Pero cuando Linghe miró con más atención, se dio cuenta de que Yang Jian, que estaba parado allí inmóvil, era en realidad una figura tallada en madera. Más bien, fue la criatura viva que yacía a los pies de Yang Jian lo que llamó la atención de Linghe.
"No era esto …"
"Hermano Ling", justo antes de que Linghe notara algo, la voz de Ji Fengyan sonó de repente. Linghe se dio la vuelta y vio a Ji Fengyan llevando al tímido Bai Ze caminando por el patio.
"Señorita, ¿esto es?" Linghe miró a Ji Fengyan con una mirada perpleja.
Ji Fengyan se echó a reír. "Este es Yang Jian, y el perro negro a su lado se llama Xiao Tianquan".
Linghe: "…"
No sabía qué travesuras volvería a hacer su señorita, pero ese Xiao Tianquan … ¡Por el amor de Dios, obviamente era un club de lobos demoníacos nocturnos!
El lobo demoníaco nocturno es un tipo de criatura demoníaca extremadamente feroz con habilidades de lucha muy fuertes, especialmente después de ser estimulado por el olor a sangre. Una vez que entró en una batalla, no se detendría hasta que estuviera muerto y nunca se encogiera. Innumerables terminadores tenían la intención de atrapar a un lobo demoníaco nocturno para que sirviera como su propio monte, pero eran muy raros. Incluso la familia real apenas tuvo la oportunidad de entrar en contacto con uno, y solo uno o dos de ellos aparecerían ocasionalmente en el mercado negro. Cuando eso sucedió, el precio de cada uno de ellos fue altísimo. Pero la mayoría de las veces, su precio era alto, pero nadie los vendía. La ferocidad del lobo demoníaco nocturno era alta, por lo que había pocas personas que pudieran controlarlos. Incluso si hubiera alguno, y criaron a la bestia desde una edad temprana, la locura del lobo demoníaco nocturno les hizo casi imposible escuchar las órdenes de sus dueños y, a veces, incluso hubo una situación en la que mataron a sus dueños.

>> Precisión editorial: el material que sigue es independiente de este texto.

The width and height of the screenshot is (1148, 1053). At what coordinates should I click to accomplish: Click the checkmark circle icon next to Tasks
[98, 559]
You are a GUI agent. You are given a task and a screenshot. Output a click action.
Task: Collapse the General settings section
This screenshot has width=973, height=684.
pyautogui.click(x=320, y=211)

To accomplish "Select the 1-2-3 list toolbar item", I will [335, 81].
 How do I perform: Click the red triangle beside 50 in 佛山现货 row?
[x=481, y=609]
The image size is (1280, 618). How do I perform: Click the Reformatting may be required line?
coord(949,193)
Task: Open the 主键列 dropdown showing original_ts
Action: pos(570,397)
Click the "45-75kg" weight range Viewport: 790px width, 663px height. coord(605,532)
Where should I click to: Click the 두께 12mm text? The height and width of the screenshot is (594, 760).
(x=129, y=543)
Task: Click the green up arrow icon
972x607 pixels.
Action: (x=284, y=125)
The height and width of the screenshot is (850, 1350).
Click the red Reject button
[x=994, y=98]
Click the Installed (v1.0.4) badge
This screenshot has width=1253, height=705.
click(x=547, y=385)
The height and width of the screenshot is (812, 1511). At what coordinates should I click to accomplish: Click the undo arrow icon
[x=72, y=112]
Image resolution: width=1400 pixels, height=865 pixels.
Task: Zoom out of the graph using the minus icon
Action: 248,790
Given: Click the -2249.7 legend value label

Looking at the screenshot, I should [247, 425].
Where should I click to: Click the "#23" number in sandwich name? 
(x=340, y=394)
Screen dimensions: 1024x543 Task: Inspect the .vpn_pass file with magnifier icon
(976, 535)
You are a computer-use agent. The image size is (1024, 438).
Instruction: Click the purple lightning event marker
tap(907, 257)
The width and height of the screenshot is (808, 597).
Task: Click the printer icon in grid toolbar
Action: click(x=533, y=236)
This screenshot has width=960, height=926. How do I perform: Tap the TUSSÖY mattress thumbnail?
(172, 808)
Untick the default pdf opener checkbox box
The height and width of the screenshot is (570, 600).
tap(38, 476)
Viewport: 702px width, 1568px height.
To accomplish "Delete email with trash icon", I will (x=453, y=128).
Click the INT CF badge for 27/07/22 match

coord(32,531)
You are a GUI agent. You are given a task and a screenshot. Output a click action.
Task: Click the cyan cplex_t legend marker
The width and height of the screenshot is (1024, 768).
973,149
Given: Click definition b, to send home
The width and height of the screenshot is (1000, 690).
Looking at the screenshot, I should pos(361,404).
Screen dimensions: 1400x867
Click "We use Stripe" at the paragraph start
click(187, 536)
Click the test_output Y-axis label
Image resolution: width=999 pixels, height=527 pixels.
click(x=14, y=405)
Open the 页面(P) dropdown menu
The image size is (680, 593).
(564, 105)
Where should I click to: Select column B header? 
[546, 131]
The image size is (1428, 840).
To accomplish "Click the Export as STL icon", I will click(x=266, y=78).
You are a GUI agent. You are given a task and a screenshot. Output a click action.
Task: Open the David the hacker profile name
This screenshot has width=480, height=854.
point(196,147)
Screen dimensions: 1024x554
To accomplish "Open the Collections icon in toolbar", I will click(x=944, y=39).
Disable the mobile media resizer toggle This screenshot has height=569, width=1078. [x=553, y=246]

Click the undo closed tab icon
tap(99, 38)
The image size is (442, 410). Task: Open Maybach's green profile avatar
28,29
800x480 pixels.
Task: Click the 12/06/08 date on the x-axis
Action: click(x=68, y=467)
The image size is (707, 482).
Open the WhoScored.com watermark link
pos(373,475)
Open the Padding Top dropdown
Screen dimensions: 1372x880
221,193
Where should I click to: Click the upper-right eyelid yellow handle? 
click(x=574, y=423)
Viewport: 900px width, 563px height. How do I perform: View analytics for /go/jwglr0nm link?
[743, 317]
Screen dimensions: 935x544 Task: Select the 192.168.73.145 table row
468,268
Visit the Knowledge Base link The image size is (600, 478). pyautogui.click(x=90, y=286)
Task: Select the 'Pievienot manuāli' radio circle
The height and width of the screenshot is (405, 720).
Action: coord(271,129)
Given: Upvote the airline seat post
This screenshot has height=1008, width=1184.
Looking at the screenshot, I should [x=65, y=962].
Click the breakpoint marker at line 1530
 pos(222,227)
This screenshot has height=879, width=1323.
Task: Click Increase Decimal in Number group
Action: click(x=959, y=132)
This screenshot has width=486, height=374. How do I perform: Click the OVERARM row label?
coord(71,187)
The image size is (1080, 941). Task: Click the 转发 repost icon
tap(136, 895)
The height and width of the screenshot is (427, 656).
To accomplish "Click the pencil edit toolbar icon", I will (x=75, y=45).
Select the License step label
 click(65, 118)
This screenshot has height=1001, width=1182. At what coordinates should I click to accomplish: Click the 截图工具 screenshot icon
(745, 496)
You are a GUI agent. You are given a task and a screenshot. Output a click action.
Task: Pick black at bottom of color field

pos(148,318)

Por lo tanto, hasta el día de hoy, no había ningún terminador que pudiera poseer con éxito un lobo demoníaco nocturno como su montura.
La aparición de este Lobo Demoníaco Nocturno ya sorprendió mucho a Linghe, pero lo que lo dejó aún más mudo fue que su Señorita había llamado a este cachorro de Lobo Demoníaco Nocturno como … un perro negro.
Linghe secó en secreto el sudor frío que tenía.
Justo cuando Linghe tenía la intención de explicarle a Ji Fengyan sobre la rareza del lobo demoníaco nocturno y la dificultad de criarlo, Ji Fengyan se agachó de repente y le hizo señas a ese lobo demoníaco nocturno que yacía en el suelo.
Poco después …
El cachorro de lobo que se suponía que era inflexible y brutal en realidad …
Con la cola moviéndose, corrió al lado de Ji Fengyan. No tenía la arrogancia que se rumoreaba y, en cambio, se frotó contra el dorso de las manos de Ji Fengyan como si tratara de complacerla.